Алмаз был уже совсем близко, как вдруг пучок жёстких волос, росших над самым ухом ифрита, превратился в клубок змей. Все они разом повернули свои шипящие головы в сторону Синдбада. А тут ещё его заметили и оводы. Их рой начал быстро снижаться, и вот уже перепуганный мореход ничего не видел вокруг себя, кроме этих уродливых насекомых, каждое из которых для него было размером с крупную собаку. От страха он едва не рухнул вниз. Но в этот миг Алмаз засверкал как звезда. Свет его, казалось, влил силы в онемевшую грудь смельчака. Синдбад достал гребень и швырнул его в первых же подлетевших оводов. И тут случилось чудо: иглы разом выскочили из оправы и набросились на насекомых. Они пропарывали их насквозь с такой быстротой, что пространство вокруг Синдбада стремительно расчистилось, а затем летающие иглы набросились на главный рой, который начал распадаться на части и таять. Заколотые оводы сыпались градом.
Воспрянувший духом Синдбад выхватил меч и вступил в отчаянную схватку со змеями, которые пытались не подпустить его к Алмазу. Меч, казалось, ожил в его руке. Как ни быстро нападали змеи, стараясь вонзить в него свои ядовитые зубы, меч действовал ещё быстрее. Змеиные головы одна за другой летели вниз.
Ифрит снова заворочался, тревожно заворчал и встряхнул головой так сильно, что Синдбад сорвался, и лишь в самый последний момент, уже падая, схватился за подвернувшийся волос. Переведя дыхание, он полез по нему вверх. Возле ифритова уха ему вновь пришлось отразить нападение змей. На этот раз бой с ними продолжался недолго. Не прошло и минуты, как последняя змея лишилась головы и безжизненно повисла, а Синдбад, засунув меч за пояс, раскачался на волосе и дотянулся рукой до серьги. Затем он весь перекинулся на неё, и, повиснув на ней, принялся отгибать золотые скрепы, держащие Алмаз в оправе.
В этот момент ифрит проснулся окончательно. Он торопливо ощупал своё левое ухо и серьгу на нём, но Алмаз был уже в руке у Синдбада. Из горла великана исторгся яростный рёв, он начал шарить у себя за ухом, и мореходу пришлось побыстрее спрыгнуть вниз, чтобы увернуться от громадных пальцев.
Внизу за ним давно уже следила большая толстая крыса, ожидая, когда он упадёт и его можно будет сожрать. Увидев, что человечек падает, она подбежала прямо к тому месту, куда он должен был свалиться, и широко раскрыла свою зубастую пасть. Синдбад на лету попытался повернуть кольцо, чтобы замедлить падение, но не успел. Он рухнул вместе с Алмазом прямо в крысиный рот, прошёл между зубами и застрял в горле. Не ожидавшая этого крыса сначала попыталась выплюнуть человечка, а потом захрипела, забилась в судорогах, задыхаясь.

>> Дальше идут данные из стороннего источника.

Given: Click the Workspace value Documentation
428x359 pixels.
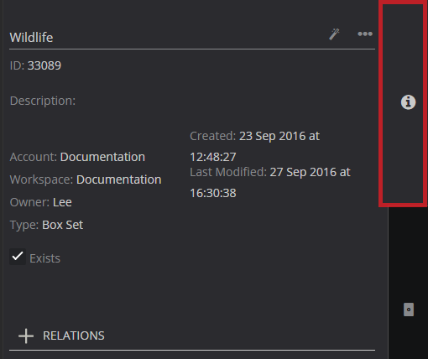Looking at the screenshot, I should [x=118, y=180].
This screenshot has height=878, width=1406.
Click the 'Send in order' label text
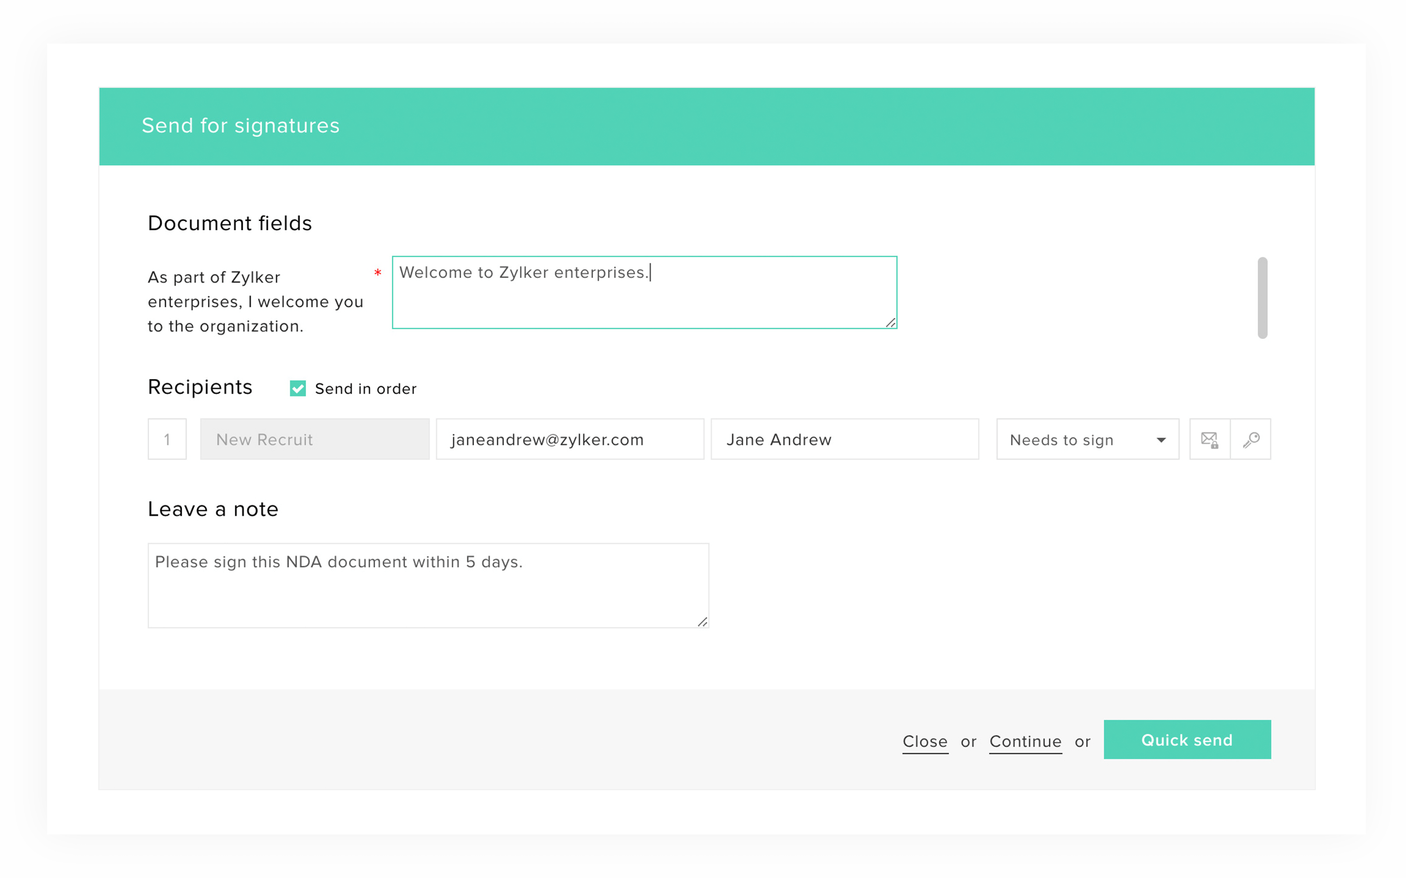365,388
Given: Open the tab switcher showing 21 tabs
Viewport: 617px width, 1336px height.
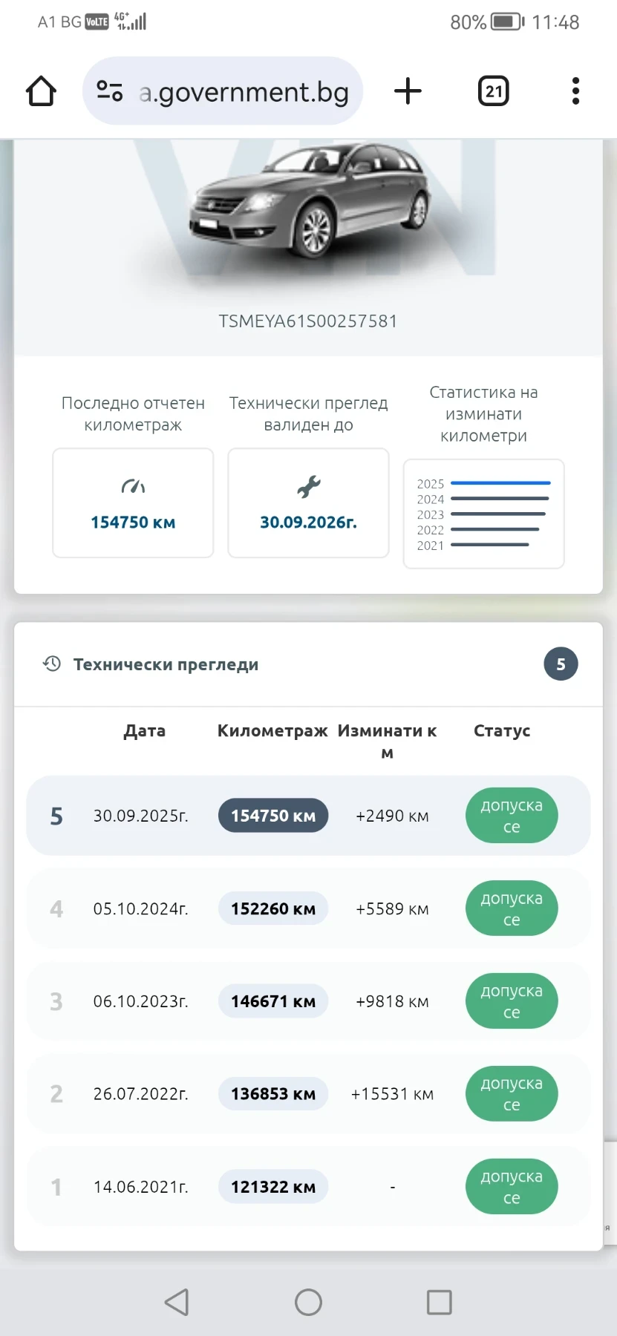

Ифрит опустился на пол и принялся ползать на четвереньках, ища Алмаз или его похитителя. Но вокруг, сколько бы он ни оглядывался, бегали одни только крысы и дрались друг с другом из-за остатков его ужина. Одна из них, с раздувшейся шеей, корчилась на полу. Ифрит не обратил на неё внимание. Он шарил по всем углам, но не находил ничего, кроме всё тех же крыс. В ярости он принялся бить их своими громадными кулачищами. Крысы, пища, бросились врассыпную.
Толстая крыса, в горло которой угодил Синдбад, задохнулась и издохла. Две другие крысы схватили её за хвост и поволокли в нору, чтобы там сожрать. Они скрылись в ней вовремя, потому что ифрит в неистовой злобе начал крушить стены. Великана била дрожь, его налитые кровью носорожьи глаза выкатились из орбит. Огромная каменная колонна рухнула от одного его удара. За ней рассыпалась вторая, потом третья. Обезумевший от отчаяния ифрит рогом бросился на стену и пробил в ней дыру. Он рычал, вопил и ревел, обыскивая дворцовые комнаты; взобрался даже на башню, всполошив и подняв в воздух целую стаю летучих мышей, но чудесного камня не было и там.